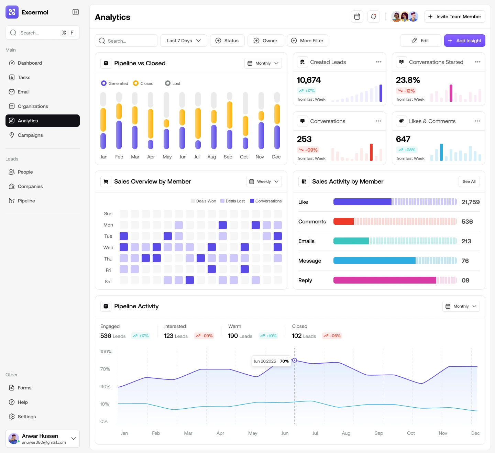Toggle the Generated legend series
The width and height of the screenshot is (495, 453).
[x=114, y=84]
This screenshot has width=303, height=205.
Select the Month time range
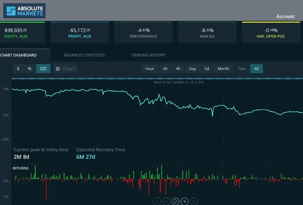(x=223, y=69)
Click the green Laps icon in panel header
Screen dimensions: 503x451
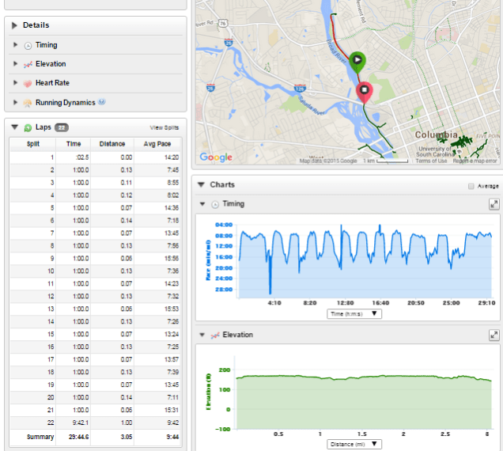(28, 127)
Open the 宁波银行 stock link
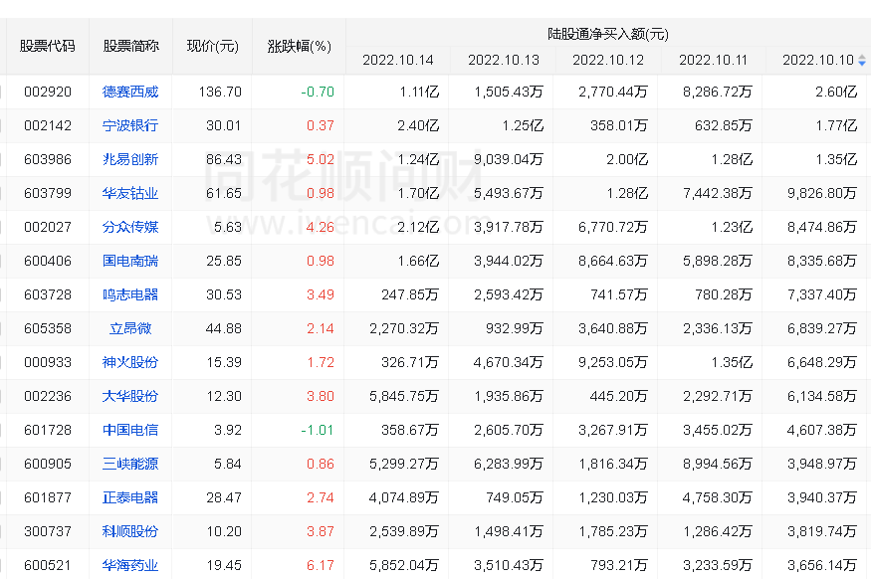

· · · · · · ·

**Work order**
Give back exactly the lines running from the one that contains "Click the green Laps icon in panel header" to the end of the records, including both of those lines and excluding every picture.

**Answer space**
Click the green Laps icon in panel header
Screen dimensions: 503x451
(28, 127)
Open the 宁波银行 stock link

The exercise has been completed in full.